Opel is optimistic yet cautious that sales will grow enough in 2014 to prevent another set of cost cutting measures, chief executive Karl-Thomas Neumann told Sueddeutsche Zeitung. He remarked that Opel is on its way to achieve profitability by 2016, but said the General Motors unit is expecting a difficult year ahead, no thanks to restructuring costs for ending vehicle production at its Bochum site in Germany.
"If the world doesn't come to an end, we should keep growing, and then we don't need additional cost savings," Neumann told the daily, adding that GM is sticking with its EUR4 billion ($5.5 billion) investment plan for Opel. He also said that the strategy for Opel will still be the same even after parent GM shifts to a new leadership. Mary Barra will become GM’s new CEO effective January 2014.
Neumann remarked that he will stay at Opel for a long time, adding that he could fight from his company’s corner since he is also a member of key GM committees in Detroit. "I am responsible for General Motors in Europe, so I'm head of Europe for Detroit. I stand for Opel and will fight for the brand," Neumann told Sueddeutsche Zeitung.

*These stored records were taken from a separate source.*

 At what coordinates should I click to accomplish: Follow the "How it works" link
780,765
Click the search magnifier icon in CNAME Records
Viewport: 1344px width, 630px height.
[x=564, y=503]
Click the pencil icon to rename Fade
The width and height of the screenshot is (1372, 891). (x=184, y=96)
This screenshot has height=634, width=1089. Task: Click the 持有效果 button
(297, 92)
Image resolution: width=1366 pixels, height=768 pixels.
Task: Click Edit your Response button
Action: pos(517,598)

He, however, noted that he could not work "against GM". According to Neumann, Opel's cooperation with Peugeot would continue even after GM announced that it would sell its 7-percent stake and the French carmaker saying it would seek a deeper relationship with Dongfeng. "We do not want to marry or adopt Peugeot," Neumann said, adding that the carmakers will continue to work together on projects which are of mutual benefit.